WHAT TO DO: Output these lines exactly, beginning at the line that contains "What do you see at coordinates (345, 357)" and stopping after the line that contains "coordinates (614, 641).".

# start of MATERIALS PROVIDED

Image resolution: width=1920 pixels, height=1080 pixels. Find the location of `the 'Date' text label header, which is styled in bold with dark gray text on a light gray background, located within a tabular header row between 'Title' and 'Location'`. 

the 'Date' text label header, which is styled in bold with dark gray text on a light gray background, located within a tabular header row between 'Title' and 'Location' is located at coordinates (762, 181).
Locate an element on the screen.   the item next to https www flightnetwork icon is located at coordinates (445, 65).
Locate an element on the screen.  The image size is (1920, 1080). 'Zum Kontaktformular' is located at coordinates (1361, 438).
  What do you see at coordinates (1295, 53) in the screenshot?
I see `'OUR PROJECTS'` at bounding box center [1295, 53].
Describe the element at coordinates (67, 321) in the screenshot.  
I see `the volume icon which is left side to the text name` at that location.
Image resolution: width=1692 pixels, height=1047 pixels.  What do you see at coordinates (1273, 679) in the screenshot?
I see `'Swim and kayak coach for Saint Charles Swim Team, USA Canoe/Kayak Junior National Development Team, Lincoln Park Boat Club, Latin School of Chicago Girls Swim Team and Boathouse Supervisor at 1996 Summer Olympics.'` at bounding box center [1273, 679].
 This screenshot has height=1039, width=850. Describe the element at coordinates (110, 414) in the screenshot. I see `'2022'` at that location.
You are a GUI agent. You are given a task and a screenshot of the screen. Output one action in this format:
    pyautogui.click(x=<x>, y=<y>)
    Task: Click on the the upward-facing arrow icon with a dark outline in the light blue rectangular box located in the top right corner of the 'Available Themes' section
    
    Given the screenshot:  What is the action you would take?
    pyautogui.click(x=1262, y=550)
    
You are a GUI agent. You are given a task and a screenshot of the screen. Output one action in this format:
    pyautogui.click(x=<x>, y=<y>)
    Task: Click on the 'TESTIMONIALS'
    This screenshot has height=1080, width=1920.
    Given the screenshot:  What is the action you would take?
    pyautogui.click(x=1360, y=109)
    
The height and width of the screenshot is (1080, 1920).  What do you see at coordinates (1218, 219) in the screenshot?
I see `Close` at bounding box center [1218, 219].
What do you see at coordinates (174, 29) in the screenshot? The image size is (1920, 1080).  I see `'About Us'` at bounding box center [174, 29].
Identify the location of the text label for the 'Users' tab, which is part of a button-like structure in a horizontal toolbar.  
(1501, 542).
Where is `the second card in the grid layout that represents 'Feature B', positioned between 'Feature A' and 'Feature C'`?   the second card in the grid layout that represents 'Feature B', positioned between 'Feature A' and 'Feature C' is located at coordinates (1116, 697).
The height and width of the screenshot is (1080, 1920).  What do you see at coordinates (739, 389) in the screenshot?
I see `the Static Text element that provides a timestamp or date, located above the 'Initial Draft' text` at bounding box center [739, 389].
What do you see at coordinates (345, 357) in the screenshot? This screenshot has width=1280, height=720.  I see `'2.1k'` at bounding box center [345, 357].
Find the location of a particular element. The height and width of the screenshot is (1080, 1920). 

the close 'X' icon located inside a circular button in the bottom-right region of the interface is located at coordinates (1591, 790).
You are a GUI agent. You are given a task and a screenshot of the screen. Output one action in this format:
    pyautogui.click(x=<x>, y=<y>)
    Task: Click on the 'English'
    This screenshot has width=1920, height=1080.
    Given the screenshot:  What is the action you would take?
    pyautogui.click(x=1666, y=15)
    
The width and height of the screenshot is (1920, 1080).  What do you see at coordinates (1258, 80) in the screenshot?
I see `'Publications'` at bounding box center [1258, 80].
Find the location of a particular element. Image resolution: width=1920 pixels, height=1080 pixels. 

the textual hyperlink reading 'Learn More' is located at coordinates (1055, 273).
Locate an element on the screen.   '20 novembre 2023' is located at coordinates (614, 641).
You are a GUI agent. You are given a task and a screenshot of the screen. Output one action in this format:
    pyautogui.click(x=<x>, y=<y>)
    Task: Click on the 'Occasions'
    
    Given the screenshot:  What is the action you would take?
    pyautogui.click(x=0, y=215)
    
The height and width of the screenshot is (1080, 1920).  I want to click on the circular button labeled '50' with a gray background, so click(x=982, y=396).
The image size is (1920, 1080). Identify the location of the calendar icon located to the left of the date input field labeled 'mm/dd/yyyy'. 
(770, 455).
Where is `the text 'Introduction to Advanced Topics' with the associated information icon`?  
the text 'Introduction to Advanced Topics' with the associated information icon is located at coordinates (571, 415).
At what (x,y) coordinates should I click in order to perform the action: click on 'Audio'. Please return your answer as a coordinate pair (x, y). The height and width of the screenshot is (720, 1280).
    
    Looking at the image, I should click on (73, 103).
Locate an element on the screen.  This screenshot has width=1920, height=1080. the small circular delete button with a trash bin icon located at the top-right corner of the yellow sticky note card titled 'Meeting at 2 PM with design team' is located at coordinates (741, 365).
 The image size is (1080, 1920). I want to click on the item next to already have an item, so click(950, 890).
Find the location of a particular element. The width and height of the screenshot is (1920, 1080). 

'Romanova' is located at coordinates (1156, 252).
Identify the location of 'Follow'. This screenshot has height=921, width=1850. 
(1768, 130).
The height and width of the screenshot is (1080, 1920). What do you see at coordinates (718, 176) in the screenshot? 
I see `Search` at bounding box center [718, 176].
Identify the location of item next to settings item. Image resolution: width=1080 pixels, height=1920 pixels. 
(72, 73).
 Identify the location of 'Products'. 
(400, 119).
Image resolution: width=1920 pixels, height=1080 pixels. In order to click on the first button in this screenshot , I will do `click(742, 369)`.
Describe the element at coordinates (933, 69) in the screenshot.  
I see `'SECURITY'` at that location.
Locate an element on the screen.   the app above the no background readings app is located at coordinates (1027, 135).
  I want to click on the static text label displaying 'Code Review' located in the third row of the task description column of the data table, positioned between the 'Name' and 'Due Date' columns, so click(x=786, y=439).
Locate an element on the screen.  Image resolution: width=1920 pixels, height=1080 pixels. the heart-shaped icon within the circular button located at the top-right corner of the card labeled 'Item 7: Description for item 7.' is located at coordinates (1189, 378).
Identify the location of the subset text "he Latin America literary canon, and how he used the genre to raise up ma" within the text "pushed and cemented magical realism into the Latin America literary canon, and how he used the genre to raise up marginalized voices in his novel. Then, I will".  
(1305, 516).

# end of MATERIALS PROVIDED

TASK RESPONSE:
What do you see at coordinates (345, 357) in the screenshot? This screenshot has width=1280, height=720.  I see `'2.1k'` at bounding box center [345, 357].
Find the location of a particular element. The height and width of the screenshot is (1080, 1920). 

the close 'X' icon located inside a circular button in the bottom-right region of the interface is located at coordinates (1591, 790).
You are a GUI agent. You are given a task and a screenshot of the screen. Output one action in this format:
    pyautogui.click(x=<x>, y=<y>)
    Task: Click on the 'English'
    This screenshot has width=1920, height=1080.
    Given the screenshot:  What is the action you would take?
    pyautogui.click(x=1666, y=15)
    
The width and height of the screenshot is (1920, 1080).  What do you see at coordinates (1258, 80) in the screenshot?
I see `'Publications'` at bounding box center [1258, 80].
Find the location of a particular element. Image resolution: width=1920 pixels, height=1080 pixels. 

the textual hyperlink reading 'Learn More' is located at coordinates (1055, 273).
Locate an element on the screen.   '20 novembre 2023' is located at coordinates (614, 641).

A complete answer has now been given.